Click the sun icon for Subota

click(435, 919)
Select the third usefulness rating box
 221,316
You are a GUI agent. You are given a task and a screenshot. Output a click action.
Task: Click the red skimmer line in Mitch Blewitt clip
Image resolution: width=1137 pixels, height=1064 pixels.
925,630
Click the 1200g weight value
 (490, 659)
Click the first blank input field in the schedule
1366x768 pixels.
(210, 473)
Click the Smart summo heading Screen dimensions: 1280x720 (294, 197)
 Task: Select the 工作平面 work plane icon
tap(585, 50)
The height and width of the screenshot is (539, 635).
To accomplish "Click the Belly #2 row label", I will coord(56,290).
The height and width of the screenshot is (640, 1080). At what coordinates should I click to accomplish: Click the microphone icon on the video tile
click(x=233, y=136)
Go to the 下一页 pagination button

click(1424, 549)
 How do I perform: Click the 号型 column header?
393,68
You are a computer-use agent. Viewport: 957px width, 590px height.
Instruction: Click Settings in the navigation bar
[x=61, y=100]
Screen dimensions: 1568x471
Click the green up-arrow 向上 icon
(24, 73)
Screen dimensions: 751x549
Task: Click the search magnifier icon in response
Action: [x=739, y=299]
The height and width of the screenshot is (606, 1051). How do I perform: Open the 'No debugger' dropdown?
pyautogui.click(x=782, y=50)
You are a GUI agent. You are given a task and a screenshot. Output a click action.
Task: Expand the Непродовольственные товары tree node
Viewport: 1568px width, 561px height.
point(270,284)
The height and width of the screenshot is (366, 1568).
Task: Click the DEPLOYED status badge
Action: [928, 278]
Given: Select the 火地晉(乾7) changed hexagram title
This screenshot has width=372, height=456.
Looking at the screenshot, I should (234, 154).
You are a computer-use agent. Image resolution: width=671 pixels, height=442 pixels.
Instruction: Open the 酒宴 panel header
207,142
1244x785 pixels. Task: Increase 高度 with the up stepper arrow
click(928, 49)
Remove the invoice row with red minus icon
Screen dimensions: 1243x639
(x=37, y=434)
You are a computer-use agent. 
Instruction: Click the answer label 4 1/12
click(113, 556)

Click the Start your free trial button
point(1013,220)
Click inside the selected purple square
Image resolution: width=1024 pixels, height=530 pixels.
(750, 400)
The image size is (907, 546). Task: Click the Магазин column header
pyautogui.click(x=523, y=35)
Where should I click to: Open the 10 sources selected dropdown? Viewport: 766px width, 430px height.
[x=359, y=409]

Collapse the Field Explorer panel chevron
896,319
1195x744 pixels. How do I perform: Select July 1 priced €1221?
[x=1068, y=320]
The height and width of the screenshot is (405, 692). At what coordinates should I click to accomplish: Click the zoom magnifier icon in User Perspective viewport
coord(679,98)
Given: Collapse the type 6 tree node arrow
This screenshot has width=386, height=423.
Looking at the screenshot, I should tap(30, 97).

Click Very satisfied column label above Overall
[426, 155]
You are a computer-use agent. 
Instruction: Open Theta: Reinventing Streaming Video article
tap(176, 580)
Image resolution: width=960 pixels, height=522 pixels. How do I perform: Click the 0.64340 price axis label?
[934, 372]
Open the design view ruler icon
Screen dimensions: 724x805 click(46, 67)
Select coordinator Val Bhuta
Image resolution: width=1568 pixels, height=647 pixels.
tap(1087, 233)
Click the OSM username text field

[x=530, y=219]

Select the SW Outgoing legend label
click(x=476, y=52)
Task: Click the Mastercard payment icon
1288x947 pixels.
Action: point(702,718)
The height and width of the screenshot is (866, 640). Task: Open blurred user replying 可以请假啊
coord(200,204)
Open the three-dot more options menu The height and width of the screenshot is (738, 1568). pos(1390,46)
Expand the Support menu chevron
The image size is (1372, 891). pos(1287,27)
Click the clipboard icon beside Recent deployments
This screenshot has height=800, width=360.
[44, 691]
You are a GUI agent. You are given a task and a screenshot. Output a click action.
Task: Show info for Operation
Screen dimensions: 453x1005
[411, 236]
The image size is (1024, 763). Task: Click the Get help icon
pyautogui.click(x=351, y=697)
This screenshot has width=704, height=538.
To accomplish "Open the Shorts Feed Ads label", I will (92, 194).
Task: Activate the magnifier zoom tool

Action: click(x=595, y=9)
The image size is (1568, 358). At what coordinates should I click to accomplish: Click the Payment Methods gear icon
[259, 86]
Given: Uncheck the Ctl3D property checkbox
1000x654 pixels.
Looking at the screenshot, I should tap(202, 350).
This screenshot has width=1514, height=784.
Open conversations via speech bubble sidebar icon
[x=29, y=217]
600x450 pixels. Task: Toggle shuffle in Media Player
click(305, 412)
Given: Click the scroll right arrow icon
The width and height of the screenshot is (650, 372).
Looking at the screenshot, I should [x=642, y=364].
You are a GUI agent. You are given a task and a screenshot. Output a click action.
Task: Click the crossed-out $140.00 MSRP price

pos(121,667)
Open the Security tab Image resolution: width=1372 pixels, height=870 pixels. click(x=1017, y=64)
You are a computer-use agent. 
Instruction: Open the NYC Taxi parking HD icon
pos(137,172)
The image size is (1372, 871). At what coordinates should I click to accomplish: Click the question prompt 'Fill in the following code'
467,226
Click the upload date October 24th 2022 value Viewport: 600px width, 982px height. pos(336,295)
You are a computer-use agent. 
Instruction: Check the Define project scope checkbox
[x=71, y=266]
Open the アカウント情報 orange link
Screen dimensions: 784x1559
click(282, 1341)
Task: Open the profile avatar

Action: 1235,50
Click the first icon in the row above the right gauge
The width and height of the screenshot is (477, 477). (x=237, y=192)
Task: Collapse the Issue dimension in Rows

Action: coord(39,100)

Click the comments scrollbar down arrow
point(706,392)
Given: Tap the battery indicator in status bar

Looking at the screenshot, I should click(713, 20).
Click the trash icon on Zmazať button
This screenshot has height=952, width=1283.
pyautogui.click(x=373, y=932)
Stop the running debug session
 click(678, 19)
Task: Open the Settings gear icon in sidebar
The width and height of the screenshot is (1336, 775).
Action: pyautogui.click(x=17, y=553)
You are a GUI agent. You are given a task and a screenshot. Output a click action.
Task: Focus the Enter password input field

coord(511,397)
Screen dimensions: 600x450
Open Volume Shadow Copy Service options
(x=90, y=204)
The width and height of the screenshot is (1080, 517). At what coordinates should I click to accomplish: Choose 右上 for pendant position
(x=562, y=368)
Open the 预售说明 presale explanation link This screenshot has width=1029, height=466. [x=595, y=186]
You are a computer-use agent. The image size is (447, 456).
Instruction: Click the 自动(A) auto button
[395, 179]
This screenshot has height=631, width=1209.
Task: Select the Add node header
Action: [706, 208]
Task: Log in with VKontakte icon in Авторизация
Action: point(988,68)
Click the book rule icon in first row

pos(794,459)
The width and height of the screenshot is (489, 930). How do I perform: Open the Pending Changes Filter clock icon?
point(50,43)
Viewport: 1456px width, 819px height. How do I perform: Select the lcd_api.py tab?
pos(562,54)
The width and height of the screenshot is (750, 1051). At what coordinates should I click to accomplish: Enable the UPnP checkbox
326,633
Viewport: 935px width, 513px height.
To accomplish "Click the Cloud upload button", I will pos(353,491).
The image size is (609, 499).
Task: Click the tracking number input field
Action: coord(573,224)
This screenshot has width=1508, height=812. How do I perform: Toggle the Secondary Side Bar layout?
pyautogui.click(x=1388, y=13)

** YOUR OBJECTIVE **
Print the whole listing again, exactly.

** SOLUTION **
Click the sun icon for Subota

click(435, 919)
Select the third usefulness rating box
 221,316
You are a GUI agent. You are given a task and a screenshot. Output a click action.
Task: Click the red skimmer line in Mitch Blewitt clip
Image resolution: width=1137 pixels, height=1064 pixels.
925,630
Click the 1200g weight value
 (490, 659)
Click the first blank input field in the schedule
1366x768 pixels.
(210, 473)
Click the Smart summo heading Screen dimensions: 1280x720 (294, 197)
 Task: Select the 工作平面 work plane icon
tap(585, 50)
The height and width of the screenshot is (539, 635).
To accomplish "Click the Belly #2 row label", I will coord(56,290).
The height and width of the screenshot is (640, 1080). At what coordinates should I click to accomplish: Click the microphone icon on the video tile
click(x=233, y=136)
Go to the 下一页 pagination button

click(1424, 549)
 How do I perform: Click the 号型 column header?
393,68
You are a computer-use agent. Viewport: 957px width, 590px height.
Instruction: Click Settings in the navigation bar
[x=61, y=100]
Screen dimensions: 1568x471
Click the green up-arrow 向上 icon
(24, 73)
Screen dimensions: 751x549
Task: Click the search magnifier icon in response
Action: [x=739, y=299]
The height and width of the screenshot is (606, 1051). How do I perform: Open the 'No debugger' dropdown?
pyautogui.click(x=782, y=50)
You are a GUI agent. You are given a task and a screenshot. Output a click action.
Task: Expand the Непродовольственные товары tree node
Viewport: 1568px width, 561px height.
point(270,284)
The height and width of the screenshot is (366, 1568).
Task: Click the DEPLOYED status badge
Action: [928, 278]
Given: Select the 火地晉(乾7) changed hexagram title
This screenshot has width=372, height=456.
Looking at the screenshot, I should (234, 154).
You are a computer-use agent. Image resolution: width=671 pixels, height=442 pixels.
Instruction: Open the 酒宴 panel header
207,142
1244x785 pixels. Task: Increase 高度 with the up stepper arrow
click(928, 49)
Remove the invoice row with red minus icon
Screen dimensions: 1243x639
(x=37, y=434)
You are a computer-use agent. 
Instruction: Click the answer label 4 1/12
click(113, 556)

Click the Start your free trial button
point(1013,220)
Click inside the selected purple square
Image resolution: width=1024 pixels, height=530 pixels.
(750, 400)
The image size is (907, 546). Task: Click the Магазин column header
pyautogui.click(x=523, y=35)
Where should I click to: Open the 10 sources selected dropdown? Viewport: 766px width, 430px height.
[x=359, y=409]

Collapse the Field Explorer panel chevron
896,319
1195x744 pixels. How do I perform: Select July 1 priced €1221?
[x=1068, y=320]
The height and width of the screenshot is (405, 692). At what coordinates should I click to accomplish: Click the zoom magnifier icon in User Perspective viewport
coord(679,98)
Given: Collapse the type 6 tree node arrow
This screenshot has width=386, height=423.
Looking at the screenshot, I should tap(30, 97).

Click Very satisfied column label above Overall
[426, 155]
You are a computer-use agent. 
Instruction: Open Theta: Reinventing Streaming Video article
tap(176, 580)
Image resolution: width=960 pixels, height=522 pixels. How do I perform: Click the 0.64340 price axis label?
[934, 372]
Open the design view ruler icon
Screen dimensions: 724x805 click(46, 67)
Select coordinator Val Bhuta
Image resolution: width=1568 pixels, height=647 pixels.
tap(1087, 233)
Click the OSM username text field

[x=530, y=219]

Select the SW Outgoing legend label
click(x=476, y=52)
Task: Click the Mastercard payment icon
1288x947 pixels.
Action: point(702,718)
The height and width of the screenshot is (866, 640). Task: Open blurred user replying 可以请假啊
coord(200,204)
Open the three-dot more options menu The height and width of the screenshot is (738, 1568). pos(1390,46)
Expand the Support menu chevron
The image size is (1372, 891). pos(1287,27)
Click the clipboard icon beside Recent deployments
This screenshot has height=800, width=360.
[44, 691]
You are a GUI agent. You are given a task and a screenshot. Output a click action.
Task: Show info for Operation
Screen dimensions: 453x1005
[411, 236]
The image size is (1024, 763). Task: Click the Get help icon
pyautogui.click(x=351, y=697)
This screenshot has width=704, height=538.
To accomplish "Open the Shorts Feed Ads label", I will (92, 194).
Task: Activate the magnifier zoom tool

Action: click(x=595, y=9)
The image size is (1568, 358). At what coordinates should I click to accomplish: Click the Payment Methods gear icon
[259, 86]
Given: Uncheck the Ctl3D property checkbox
1000x654 pixels.
Looking at the screenshot, I should tap(202, 350).
This screenshot has width=1514, height=784.
Open conversations via speech bubble sidebar icon
[x=29, y=217]
600x450 pixels. Task: Toggle shuffle in Media Player
click(305, 412)
Given: Click the scroll right arrow icon
The width and height of the screenshot is (650, 372).
Looking at the screenshot, I should [x=642, y=364].
You are a GUI agent. You are given a task and a screenshot. Output a click action.
Task: Click the crossed-out $140.00 MSRP price

pos(121,667)
Open the Security tab Image resolution: width=1372 pixels, height=870 pixels. click(x=1017, y=64)
You are a computer-use agent. 
Instruction: Open the NYC Taxi parking HD icon
pos(137,172)
The image size is (1372, 871). At what coordinates should I click to accomplish: Click the question prompt 'Fill in the following code'
467,226
Click the upload date October 24th 2022 value Viewport: 600px width, 982px height. pos(336,295)
You are a computer-use agent. 
Instruction: Check the Define project scope checkbox
[x=71, y=266]
Open the アカウント情報 orange link
Screen dimensions: 784x1559
click(282, 1341)
Task: Open the profile avatar

Action: 1235,50
Click the first icon in the row above the right gauge
The width and height of the screenshot is (477, 477). (x=237, y=192)
Task: Collapse the Issue dimension in Rows

Action: coord(39,100)

Click the comments scrollbar down arrow
point(706,392)
Given: Tap the battery indicator in status bar

Looking at the screenshot, I should click(713, 20).
Click the trash icon on Zmazať button
This screenshot has height=952, width=1283.
pyautogui.click(x=373, y=932)
Stop the running debug session
 click(678, 19)
Task: Open the Settings gear icon in sidebar
The width and height of the screenshot is (1336, 775).
Action: pyautogui.click(x=17, y=553)
You are a GUI agent. You are given a task and a screenshot. Output a click action.
Task: Focus the Enter password input field

coord(511,397)
Screen dimensions: 600x450
Open Volume Shadow Copy Service options
(x=90, y=204)
The width and height of the screenshot is (1080, 517). At what coordinates should I click to accomplish: Choose 右上 for pendant position
(x=562, y=368)
Open the 预售说明 presale explanation link This screenshot has width=1029, height=466. [x=595, y=186]
You are a computer-use agent. The image size is (447, 456).
Instruction: Click the 自动(A) auto button
[395, 179]
This screenshot has height=631, width=1209.
Task: Select the Add node header
Action: [706, 208]
Task: Log in with VKontakte icon in Авторизация
Action: point(988,68)
Click the book rule icon in first row

pos(794,459)
The width and height of the screenshot is (489, 930). How do I perform: Open the Pending Changes Filter clock icon?
point(50,43)
Viewport: 1456px width, 819px height. How do I perform: Select the lcd_api.py tab?
pos(562,54)
The width and height of the screenshot is (750, 1051). At what coordinates should I click to accomplish: Enable the UPnP checkbox
326,633
Viewport: 935px width, 513px height.
To accomplish "Click the Cloud upload button", I will pos(353,491).
The image size is (609, 499).
Task: Click the tracking number input field
Action: coord(573,224)
This screenshot has width=1508, height=812. How do I perform: Toggle the Secondary Side Bar layout?
pyautogui.click(x=1388, y=13)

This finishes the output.